Successor Features Combine Elements of Model-Free and Model-based Reinforcement Learning

A key question in reinforcement learning is how an intelligent agent can generalize knowledge across different inputs. By generalizing across different inputs, information learned for one input can be immediately reused for improving predictions for another input. Reusing information allows an agent to compute an optimal decision-making strategy using less data. State representation is a key element of the generalization process, compressing a high-dimensional input space into a low-dimensional latent state space. This article analyzes properties of different latent state spaces, leading to new connections between model-based and model-free reinforcement learning.
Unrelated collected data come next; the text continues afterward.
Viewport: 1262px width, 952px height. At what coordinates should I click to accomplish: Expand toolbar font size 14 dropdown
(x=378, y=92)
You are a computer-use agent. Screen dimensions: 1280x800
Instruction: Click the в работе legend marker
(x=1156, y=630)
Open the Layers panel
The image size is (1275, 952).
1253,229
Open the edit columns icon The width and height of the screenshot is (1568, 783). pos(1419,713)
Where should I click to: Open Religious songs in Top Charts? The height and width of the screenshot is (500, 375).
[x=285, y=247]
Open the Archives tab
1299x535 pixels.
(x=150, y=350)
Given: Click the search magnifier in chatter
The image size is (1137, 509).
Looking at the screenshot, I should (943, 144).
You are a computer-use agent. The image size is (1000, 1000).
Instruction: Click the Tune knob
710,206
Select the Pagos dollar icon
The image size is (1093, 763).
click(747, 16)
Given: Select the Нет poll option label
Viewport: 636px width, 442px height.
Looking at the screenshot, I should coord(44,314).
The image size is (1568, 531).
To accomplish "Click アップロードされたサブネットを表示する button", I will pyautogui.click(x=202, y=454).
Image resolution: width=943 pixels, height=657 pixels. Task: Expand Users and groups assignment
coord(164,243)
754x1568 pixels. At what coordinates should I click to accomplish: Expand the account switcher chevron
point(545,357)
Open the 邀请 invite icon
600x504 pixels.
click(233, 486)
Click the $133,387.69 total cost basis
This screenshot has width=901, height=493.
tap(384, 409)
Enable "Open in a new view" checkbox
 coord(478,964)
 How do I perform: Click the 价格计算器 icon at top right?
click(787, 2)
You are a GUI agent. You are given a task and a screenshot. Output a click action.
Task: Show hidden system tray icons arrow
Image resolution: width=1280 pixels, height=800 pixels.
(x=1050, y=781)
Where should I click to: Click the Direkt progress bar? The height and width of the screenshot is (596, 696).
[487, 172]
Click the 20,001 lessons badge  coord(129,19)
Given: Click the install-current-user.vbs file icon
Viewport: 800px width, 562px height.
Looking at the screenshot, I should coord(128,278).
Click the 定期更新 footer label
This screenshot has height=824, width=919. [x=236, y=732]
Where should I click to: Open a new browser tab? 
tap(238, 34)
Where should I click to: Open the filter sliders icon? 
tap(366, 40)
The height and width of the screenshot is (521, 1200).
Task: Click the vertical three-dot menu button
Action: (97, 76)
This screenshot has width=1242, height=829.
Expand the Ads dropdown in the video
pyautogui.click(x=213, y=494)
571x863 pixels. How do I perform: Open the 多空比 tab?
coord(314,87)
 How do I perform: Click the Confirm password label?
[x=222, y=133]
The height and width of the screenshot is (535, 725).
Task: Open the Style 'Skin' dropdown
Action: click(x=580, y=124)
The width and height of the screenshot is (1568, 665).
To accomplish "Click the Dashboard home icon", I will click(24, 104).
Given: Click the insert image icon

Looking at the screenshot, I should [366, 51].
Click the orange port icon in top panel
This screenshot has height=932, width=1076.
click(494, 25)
Successor features, which predict frequencies of future observations, form a link between model-based and model-free learning: Learning to predict future expected reward outcomes, a key characteristic of model-based agents, is equivalent to learning successor features. Learning successor features is a form of temporal difference learning and is equivalent to learning to predict a single policy's utility, which is a characteristic of model-free agents. Drawing on the connection between model-based reinforcement learning and successor features, we demonstrate that representations that are predictive of future reward outcomes generalize across variations in both transitions and rewards. This result extends previous work on successor features, which is constrained to fixed transitions and assumes re-learning of the transferred state representation.

[1]  Lawrence Carin,et al.  Linear Feature Encoding for Reinforcement Learning , 2016, NIPS.

[2]  Richard S. Sutton,et al.  Integrated Architectures for Learning, Planning, and Reacting Based on Approximating Dynamic Programming , 1990, ML.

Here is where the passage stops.